**Dataset entries**
______________________________
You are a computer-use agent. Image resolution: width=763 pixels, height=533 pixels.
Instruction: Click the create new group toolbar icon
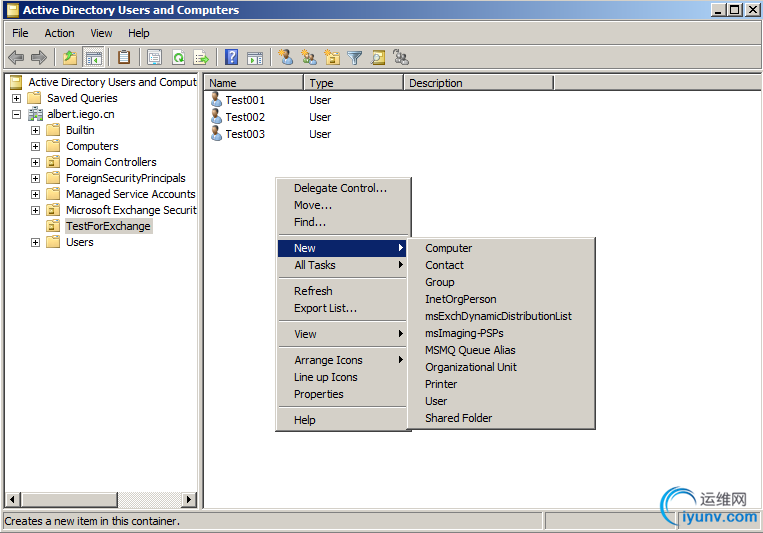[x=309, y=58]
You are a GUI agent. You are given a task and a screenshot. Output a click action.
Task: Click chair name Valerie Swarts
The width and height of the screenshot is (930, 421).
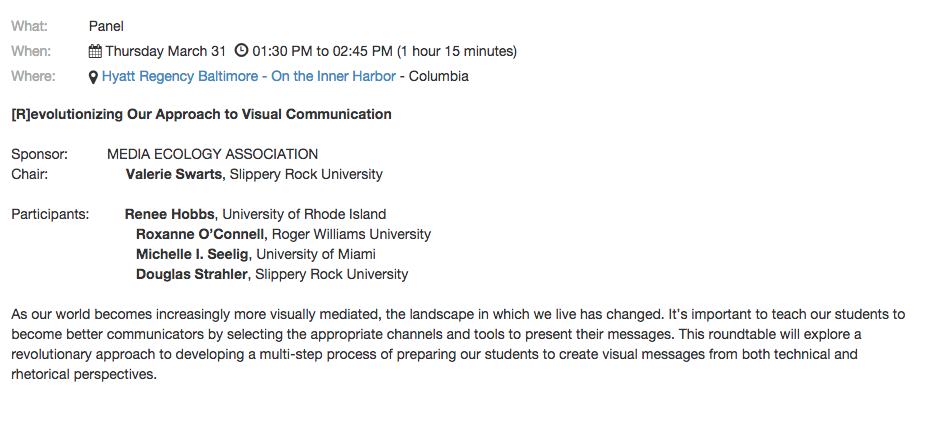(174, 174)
______________________________
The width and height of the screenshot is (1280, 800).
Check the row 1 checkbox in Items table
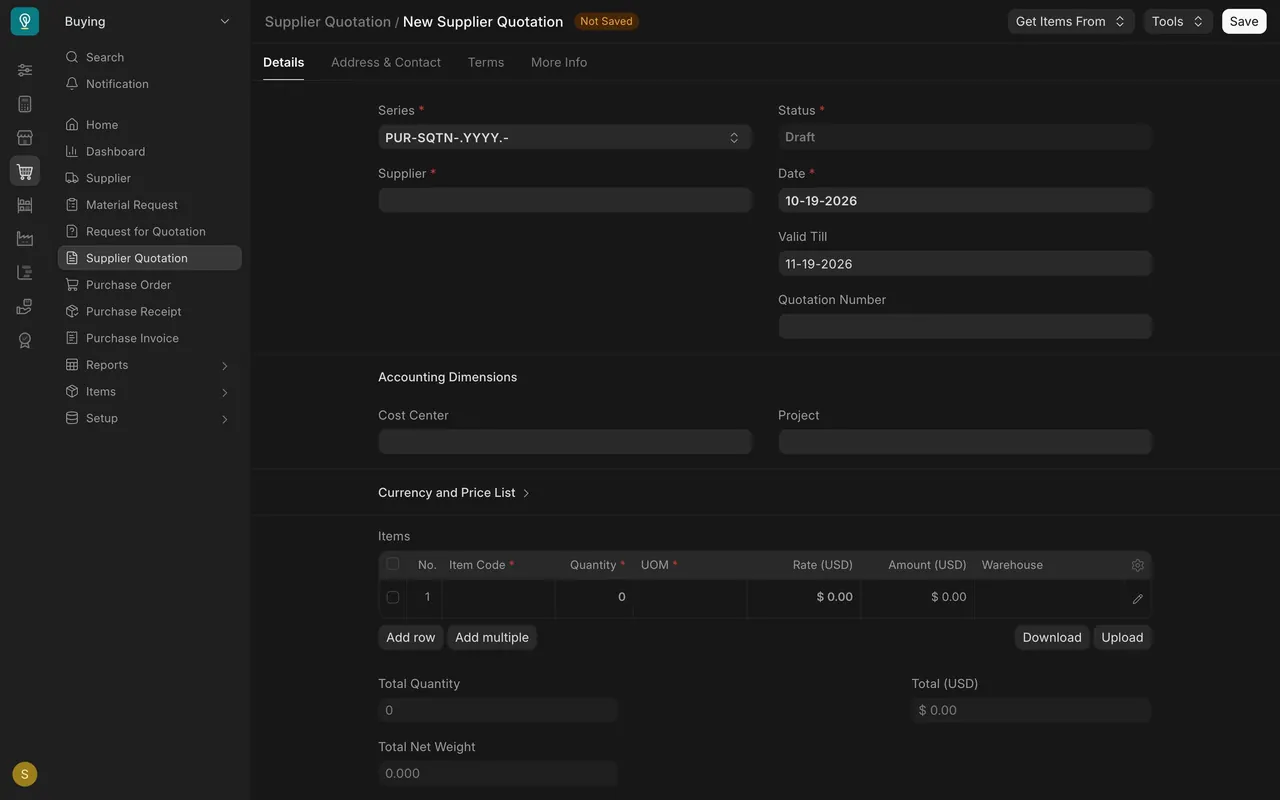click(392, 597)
______________________________
**What you need to do**
Each line in which the string "agent" is found must be copied from the data.

**Output of the task**
You are a computer-use agent. Image resolution: width=763 pixels, height=533 pixels.
You are a GUI agent. You are given a task and a screenshot. Output a click action.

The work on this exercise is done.